> _Kutipan untuk Dibaca_
....

Dakwah Islamiyah ke Sulawesi berkembang terus sampai ke daerah kerajaan Bugis, Wajo, Sopeng, Sindenreng, dan lain-lain. Suku Bugis yang terkenal berani, jujur dan suka berterus terang, semula sulit menerima agama Islam. Namun berkat kesungguhan dan keuletan para mubaligh, secara berangsur-angsur mereka menjadi penganut Islam yang setia.

Pelaut-pelaut Bugis berlayar menjelajah seluruh Indonesia sampai ke Aceh. Di antara mereka adalah pembesar Bugis bernama Daeng mansur yang di Aceh lebih dikenal dengan panggilan Tengku di Bugis. Salah seorang puterinya bernama Puteri Sendi. Ia dikawinkan dengan Sultan Iskandar Muda, raja besar Aceh. Sejak itu hubungan antara Aceh – Bugis sangat erat, sehingga banyak pengaruh budaya Aceh di Bugis. Tampaknya hubungan perdagangan yang diperkuat dengan hubungan kekerabatan yang berdasarkan agama Islam itu telah memperkokoh hubungan persatuan antara penduduk di seluruh wilayah Indonesia

 III.1 Kerajaan Islam di Sulawesi

  1. Gowa-Tallo
Gowa-Tallo biasanya disebut dengan kerajaan Makasar. Makasar ialah nama suku bangsanya, sedangkan kerajaannya bernama Gowa-Tallo. Tallo merupakan kerajaan yang berbatasan dengan Gowa, namun dua kerajaan ini selalu bersatu, sehingga mereka menjadi kerajaan kembar. Letak kerajaan Gowa-Tallo di Semenanjung barat daya pulau Sulawesi yang sangat stategis dilihat dari sudut perdagangan rempah-rempah di kepulauan Nusantara. Rempah-rempah dari Maluku di perdagangkan di pelabuhan Gowa-Tallo, yang dibawa oleh pedagang-pedagang Makassar dari Maluku.

....

> _Entri yang Disediakan_
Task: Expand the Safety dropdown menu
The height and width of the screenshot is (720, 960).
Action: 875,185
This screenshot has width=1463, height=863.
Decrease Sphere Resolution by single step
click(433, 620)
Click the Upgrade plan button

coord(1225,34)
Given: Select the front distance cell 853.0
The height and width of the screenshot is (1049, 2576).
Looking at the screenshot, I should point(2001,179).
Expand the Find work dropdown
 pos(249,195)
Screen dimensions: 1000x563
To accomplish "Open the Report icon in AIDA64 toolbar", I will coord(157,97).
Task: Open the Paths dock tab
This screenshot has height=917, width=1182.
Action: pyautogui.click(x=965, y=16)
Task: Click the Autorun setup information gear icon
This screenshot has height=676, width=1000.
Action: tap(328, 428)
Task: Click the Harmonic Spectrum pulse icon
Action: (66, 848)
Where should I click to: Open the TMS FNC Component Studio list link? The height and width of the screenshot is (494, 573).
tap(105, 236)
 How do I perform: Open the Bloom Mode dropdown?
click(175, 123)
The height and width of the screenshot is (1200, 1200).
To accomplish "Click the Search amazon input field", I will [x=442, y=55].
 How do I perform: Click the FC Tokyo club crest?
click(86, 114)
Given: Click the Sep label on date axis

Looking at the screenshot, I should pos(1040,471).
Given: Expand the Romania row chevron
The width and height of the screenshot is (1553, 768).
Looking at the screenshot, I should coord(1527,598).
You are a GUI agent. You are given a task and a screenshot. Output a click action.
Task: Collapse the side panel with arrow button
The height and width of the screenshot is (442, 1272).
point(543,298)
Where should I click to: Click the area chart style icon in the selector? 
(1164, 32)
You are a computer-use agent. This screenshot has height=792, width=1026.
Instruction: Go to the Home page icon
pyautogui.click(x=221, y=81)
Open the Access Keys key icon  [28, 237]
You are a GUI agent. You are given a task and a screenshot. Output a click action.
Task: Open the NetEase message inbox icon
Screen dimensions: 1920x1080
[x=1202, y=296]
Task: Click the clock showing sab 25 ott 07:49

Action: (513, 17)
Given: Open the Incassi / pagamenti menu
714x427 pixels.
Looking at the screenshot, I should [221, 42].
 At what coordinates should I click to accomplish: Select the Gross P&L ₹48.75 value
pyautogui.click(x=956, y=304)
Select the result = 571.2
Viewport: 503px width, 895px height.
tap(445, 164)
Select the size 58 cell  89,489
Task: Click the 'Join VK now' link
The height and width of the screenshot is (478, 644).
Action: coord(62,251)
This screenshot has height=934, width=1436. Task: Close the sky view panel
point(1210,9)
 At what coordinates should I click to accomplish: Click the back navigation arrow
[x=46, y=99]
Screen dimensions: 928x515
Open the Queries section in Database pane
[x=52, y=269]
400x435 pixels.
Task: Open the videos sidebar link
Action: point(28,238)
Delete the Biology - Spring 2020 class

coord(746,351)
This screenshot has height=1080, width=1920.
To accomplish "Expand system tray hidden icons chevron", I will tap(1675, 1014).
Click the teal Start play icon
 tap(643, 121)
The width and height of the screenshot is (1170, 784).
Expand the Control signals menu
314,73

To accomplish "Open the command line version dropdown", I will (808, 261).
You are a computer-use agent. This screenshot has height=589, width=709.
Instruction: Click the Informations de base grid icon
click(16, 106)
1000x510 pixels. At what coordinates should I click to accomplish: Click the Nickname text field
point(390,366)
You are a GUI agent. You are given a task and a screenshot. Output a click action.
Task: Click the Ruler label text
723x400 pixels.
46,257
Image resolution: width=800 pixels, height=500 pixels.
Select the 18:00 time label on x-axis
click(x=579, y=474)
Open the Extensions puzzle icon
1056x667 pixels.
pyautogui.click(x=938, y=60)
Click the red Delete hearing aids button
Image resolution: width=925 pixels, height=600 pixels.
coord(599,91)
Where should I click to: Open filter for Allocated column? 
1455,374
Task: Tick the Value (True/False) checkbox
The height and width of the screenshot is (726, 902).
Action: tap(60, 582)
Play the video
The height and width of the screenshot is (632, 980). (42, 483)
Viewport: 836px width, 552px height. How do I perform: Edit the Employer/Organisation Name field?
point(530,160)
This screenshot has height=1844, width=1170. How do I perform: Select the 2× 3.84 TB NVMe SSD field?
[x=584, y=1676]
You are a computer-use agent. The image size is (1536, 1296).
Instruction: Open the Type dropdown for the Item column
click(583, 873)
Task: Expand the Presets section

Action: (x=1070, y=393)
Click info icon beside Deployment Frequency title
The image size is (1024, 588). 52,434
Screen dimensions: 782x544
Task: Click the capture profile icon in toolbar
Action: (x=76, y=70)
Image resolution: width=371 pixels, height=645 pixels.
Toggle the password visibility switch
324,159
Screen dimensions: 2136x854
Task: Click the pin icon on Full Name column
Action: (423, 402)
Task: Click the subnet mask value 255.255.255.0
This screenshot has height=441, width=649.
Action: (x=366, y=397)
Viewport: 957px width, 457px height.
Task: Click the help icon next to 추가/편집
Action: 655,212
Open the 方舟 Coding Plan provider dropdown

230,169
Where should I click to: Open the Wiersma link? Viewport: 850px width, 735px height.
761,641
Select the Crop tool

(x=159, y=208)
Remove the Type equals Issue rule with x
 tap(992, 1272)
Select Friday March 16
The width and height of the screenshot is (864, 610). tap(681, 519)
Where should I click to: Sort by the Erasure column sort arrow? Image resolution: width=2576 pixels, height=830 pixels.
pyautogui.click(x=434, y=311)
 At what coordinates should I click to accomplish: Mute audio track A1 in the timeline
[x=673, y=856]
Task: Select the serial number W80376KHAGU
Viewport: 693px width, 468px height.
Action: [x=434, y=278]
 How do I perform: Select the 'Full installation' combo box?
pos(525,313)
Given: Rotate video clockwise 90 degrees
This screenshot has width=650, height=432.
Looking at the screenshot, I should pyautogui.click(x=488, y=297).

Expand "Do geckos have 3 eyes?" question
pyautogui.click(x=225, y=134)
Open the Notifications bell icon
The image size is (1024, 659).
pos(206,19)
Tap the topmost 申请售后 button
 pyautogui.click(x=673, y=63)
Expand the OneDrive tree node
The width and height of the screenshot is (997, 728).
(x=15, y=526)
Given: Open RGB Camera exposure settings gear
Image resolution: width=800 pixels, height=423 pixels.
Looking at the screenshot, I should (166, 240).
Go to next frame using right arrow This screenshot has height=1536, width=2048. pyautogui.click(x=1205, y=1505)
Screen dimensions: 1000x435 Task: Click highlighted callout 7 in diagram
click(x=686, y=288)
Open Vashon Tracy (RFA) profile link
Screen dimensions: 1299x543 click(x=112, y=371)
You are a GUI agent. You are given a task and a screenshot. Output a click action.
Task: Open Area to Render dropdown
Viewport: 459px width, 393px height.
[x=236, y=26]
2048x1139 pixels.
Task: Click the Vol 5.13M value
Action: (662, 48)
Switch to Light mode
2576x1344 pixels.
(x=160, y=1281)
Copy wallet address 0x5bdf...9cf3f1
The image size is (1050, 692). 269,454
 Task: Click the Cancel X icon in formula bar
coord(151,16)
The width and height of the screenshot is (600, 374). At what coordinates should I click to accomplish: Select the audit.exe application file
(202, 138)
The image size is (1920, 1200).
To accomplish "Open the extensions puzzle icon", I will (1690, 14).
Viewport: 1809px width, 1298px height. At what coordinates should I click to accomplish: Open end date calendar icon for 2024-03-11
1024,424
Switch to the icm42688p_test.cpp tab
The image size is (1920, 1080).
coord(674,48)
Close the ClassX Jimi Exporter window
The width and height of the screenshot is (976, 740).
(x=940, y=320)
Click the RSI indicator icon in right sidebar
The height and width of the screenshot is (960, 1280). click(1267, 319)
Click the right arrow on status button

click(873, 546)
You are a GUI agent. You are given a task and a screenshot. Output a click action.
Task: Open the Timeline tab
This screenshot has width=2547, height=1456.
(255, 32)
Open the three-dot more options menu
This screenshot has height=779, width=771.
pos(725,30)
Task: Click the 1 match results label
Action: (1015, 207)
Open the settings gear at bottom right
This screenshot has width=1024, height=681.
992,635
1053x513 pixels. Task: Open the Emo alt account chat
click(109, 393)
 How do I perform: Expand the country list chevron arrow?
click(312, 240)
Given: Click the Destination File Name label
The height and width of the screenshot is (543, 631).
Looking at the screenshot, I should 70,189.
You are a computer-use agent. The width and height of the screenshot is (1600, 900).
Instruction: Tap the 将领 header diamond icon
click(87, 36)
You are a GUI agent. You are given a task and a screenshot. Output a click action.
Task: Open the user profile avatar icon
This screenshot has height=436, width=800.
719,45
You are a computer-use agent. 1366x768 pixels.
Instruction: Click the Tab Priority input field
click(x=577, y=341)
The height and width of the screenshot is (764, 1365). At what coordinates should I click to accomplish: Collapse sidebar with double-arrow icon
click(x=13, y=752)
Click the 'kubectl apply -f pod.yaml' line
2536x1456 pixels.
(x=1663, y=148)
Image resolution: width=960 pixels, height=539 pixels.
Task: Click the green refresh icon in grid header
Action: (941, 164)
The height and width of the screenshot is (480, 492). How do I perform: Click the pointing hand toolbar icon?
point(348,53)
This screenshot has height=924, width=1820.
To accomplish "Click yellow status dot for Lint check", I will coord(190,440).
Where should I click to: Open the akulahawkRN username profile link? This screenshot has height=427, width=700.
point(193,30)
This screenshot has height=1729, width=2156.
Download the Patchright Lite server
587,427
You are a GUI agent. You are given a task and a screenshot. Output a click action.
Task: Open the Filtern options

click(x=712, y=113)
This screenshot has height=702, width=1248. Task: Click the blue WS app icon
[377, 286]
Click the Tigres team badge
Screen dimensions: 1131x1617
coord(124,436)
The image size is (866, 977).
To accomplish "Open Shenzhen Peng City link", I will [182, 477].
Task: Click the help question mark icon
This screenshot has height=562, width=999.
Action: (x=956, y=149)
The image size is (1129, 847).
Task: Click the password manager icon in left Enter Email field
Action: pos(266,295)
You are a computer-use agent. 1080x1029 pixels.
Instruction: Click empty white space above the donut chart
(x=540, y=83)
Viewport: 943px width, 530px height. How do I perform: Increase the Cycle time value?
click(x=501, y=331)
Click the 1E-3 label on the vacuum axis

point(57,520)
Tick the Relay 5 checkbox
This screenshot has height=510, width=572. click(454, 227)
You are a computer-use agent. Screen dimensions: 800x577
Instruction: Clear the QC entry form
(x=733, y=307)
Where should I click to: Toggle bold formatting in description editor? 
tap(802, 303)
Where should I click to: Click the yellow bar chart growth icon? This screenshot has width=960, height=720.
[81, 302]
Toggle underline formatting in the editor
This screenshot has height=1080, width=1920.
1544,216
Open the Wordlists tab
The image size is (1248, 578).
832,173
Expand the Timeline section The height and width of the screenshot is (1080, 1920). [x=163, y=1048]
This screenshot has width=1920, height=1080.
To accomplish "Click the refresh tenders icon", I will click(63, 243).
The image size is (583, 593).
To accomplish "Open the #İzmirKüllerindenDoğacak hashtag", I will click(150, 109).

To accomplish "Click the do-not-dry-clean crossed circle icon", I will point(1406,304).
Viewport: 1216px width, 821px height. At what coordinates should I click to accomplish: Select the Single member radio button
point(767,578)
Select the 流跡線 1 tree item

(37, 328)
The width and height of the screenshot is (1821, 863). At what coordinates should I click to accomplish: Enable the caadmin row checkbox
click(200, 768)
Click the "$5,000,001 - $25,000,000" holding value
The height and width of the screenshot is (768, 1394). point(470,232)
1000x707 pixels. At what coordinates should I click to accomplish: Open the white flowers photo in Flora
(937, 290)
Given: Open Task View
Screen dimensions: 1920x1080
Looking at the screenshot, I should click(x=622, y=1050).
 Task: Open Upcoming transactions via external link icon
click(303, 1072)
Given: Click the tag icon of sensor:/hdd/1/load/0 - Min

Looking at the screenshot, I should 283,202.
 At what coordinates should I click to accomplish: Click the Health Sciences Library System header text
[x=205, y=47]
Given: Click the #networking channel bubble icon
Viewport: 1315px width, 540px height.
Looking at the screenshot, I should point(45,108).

....

> _Tugas Singkat A_
Jawablah pertanyaan berikut berdasarkan kutipan tentang dakwah Islam di Sulawesi, masing-masing pada barisnya sendiri.
(i) Suku Bugis terkenal dengan sifat apa saja?
(ii) Siapa nama puteri Daeng Mansur yang dikawinkan dengan Sultan Iskandar Muda?
(iii) Di mana letak kerajaan Gowa-Tallo?
> _Tugas Singkat B_
Nyatakan sebagai daftar JSON berisi string bagian entri mulai dari baris yang memuat "Where should I click to: Open the TMS" sampai baris yang memuat "Action: (513, 17)", kedua baris itu termasuk. Jadikan tiap baris satu string dan lewati baris kosong.

> _Jawaban Tugas A_
(i) Berani, jujur, dan suka berterus terang.
(ii) Puteri Sendi.
(iii) Di Semenanjung barat daya pulau Sulawesi.

> _Jawaban Tugas B_
[
  "Where should I click to: Open the TMS FNC Component Studio list link? The height and width of the screenshot is (494, 573).",
  "tap(105, 236)",
  " How do I perform: Open the Bloom Mode dropdown?",
  "click(175, 123)",
  "The height and width of the screenshot is (1200, 1200).",
  "To accomplish \"Click the Search amazon input field\", I will [x=442, y=55].",
  " How do I perform: Click the FC Tokyo club crest?",
  "click(86, 114)",
  "Given: Click the Sep label on date axis",
  "Looking at the screenshot, I should pos(1040,471).",
  "Given: Expand the Romania row chevron",
  "The width and height of the screenshot is (1553, 768).",
  "Looking at the screenshot, I should coord(1527,598).",
  "You are a GUI agent. You are given a task and a screenshot. Output a click action.",
  "Task: Collapse the side panel with arrow button",
  "The height and width of the screenshot is (442, 1272).",
  "point(543,298)",
  "Where should I click to: Click the area chart style icon in the selector? ",
  "(1164, 32)",
  "You are a computer-use agent. This screenshot has height=792, width=1026.",
  "Instruction: Go to the Home page icon",
  "pyautogui.click(x=221, y=81)",
  "Open the Access Keys key icon  [28, 237]",
  "You are a GUI agent. You are given a task and a screenshot. Output a click action.",
  "Task: Open the NetEase message inbox icon",
  "Screen dimensions: 1920x1080",
  "[x=1202, y=296]",
  "Task: Click the clock showing sab 25 ott 07:49",
  "Action: (513, 17)"
]